No consensus exists for the evaluation and management of bacteriuria in patients with spina bifida and neurogenic bladder at clinics specializing in the care of such patients, even at those with established standards of care. A clear need exists for an established, national set of evidence-based guidelines to assist medical decision making in this high-risk population and, thus, improve care [12].

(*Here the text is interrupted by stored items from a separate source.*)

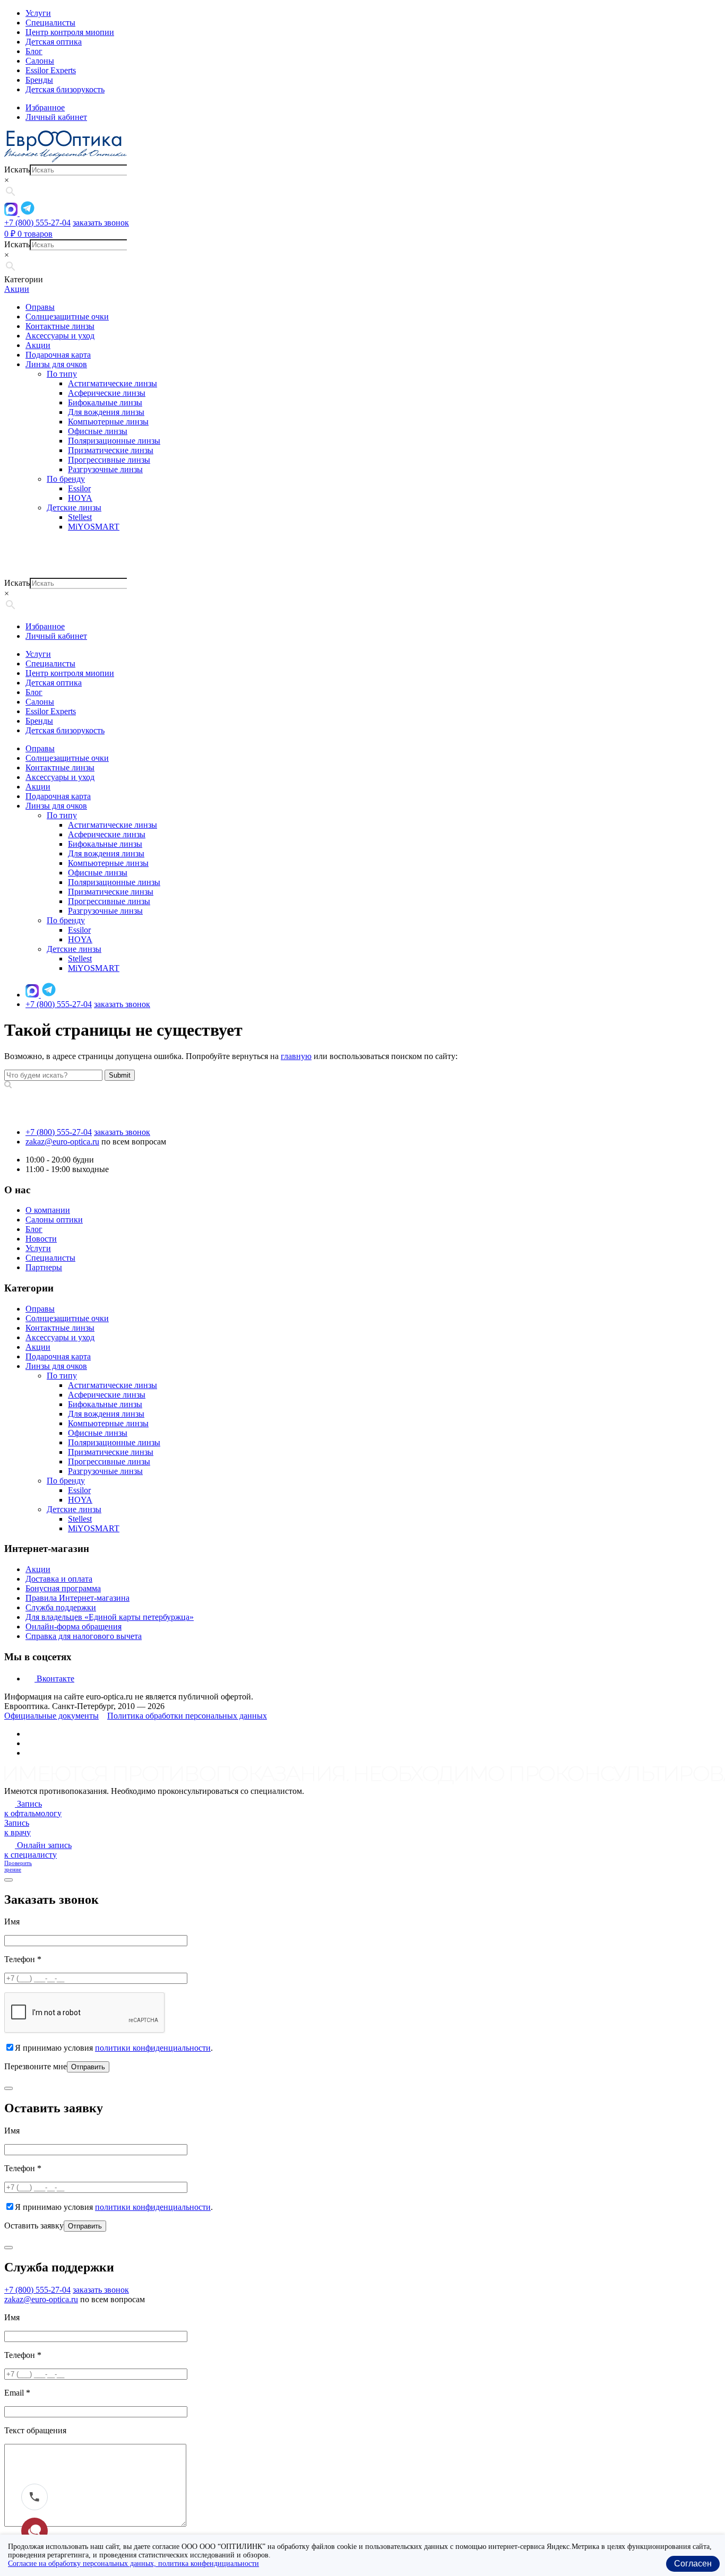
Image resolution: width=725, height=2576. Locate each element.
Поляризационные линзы (114, 440)
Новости (41, 1238)
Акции (16, 288)
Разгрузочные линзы (105, 469)
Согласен (693, 2563)
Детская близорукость (65, 89)
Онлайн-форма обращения (73, 1626)
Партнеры (43, 1267)
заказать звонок (101, 222)
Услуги (38, 13)
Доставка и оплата (58, 1578)
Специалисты (50, 22)
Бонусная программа (63, 1588)
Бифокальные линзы (105, 402)
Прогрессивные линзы (109, 459)
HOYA (80, 497)
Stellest (80, 517)
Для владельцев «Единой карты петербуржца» (109, 1616)
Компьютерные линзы (108, 421)
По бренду (66, 478)
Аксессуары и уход (59, 335)
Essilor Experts (50, 70)
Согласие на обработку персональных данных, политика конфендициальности (133, 2564)
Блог (33, 51)
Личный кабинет (56, 635)
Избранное (45, 626)
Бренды (39, 79)
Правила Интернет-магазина (77, 1597)
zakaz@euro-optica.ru (62, 1141)
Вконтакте (54, 1678)
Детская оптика (53, 41)
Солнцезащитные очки (67, 316)
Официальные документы (51, 1715)
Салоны (39, 60)
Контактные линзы (59, 326)
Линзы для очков (56, 364)
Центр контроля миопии (69, 32)
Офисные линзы (97, 431)
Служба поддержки (60, 1607)
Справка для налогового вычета (83, 1636)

In a review by Opperman [13], cranberry was evaluated for prevention of UTI in patients with spinal cord injury (SCI). Five studies (four randomized clinical control three trials using cranberry tablets versus placebos and one using cranberry juice and one pilot study using cranberry juice) were identified. Three studies reported no statistically significant effect of cranberry tablets in urinary pH, urinary bacterial count, urinary white blood cell (WBC) count, urinary bacterial, and WBC counts in combination or episodes of symptomatic UTI [1416]. Only one study reported fewer (reduced to 0.3 UTI per year versus 1 UTI per year while receiving placebo) UTIs during the period with cranberry extract tablets versus placebo. He concluded that cranberry, in juice or supplements form, does not seem to be effective in preventing or treating UTI in the SCI population [13].

In a multicenter survey published in 2005, 169 spina bifida clinics in the US were sent a questionnaire. Fifty-nine (39%) clinics returned the survey. Fifty-seven percent of respondents recommended cranberry to prevent UTIs. Fifty percent believed that these products were of benefit [17].

In our clinic, we also recommended cranberry to our patients with neurogenic bladder caused by meningomyelocele with recurrent UTI. Retrospective results of cranberry usage in children with myelomeningocele were encouraging. Decrease in infection rate was significant during cranberry usage (4.36 ± 9.21/year before cranberry, 1.07 ± 3.96/year after cranberry) [18].

In this placebo-controlled crossover trial, it was shown that decrease in infection rate and decrease in frequency of pyuria was significant during cranberry usage. As far as we know this is the first prospective controlled trial with cranberry capsules in children with myelomeningocele. We concluded that cranberry capsules could be an encouraging option for the prevention of recurrent UTI in children with neurogenic bladder caused by myelomeningocele.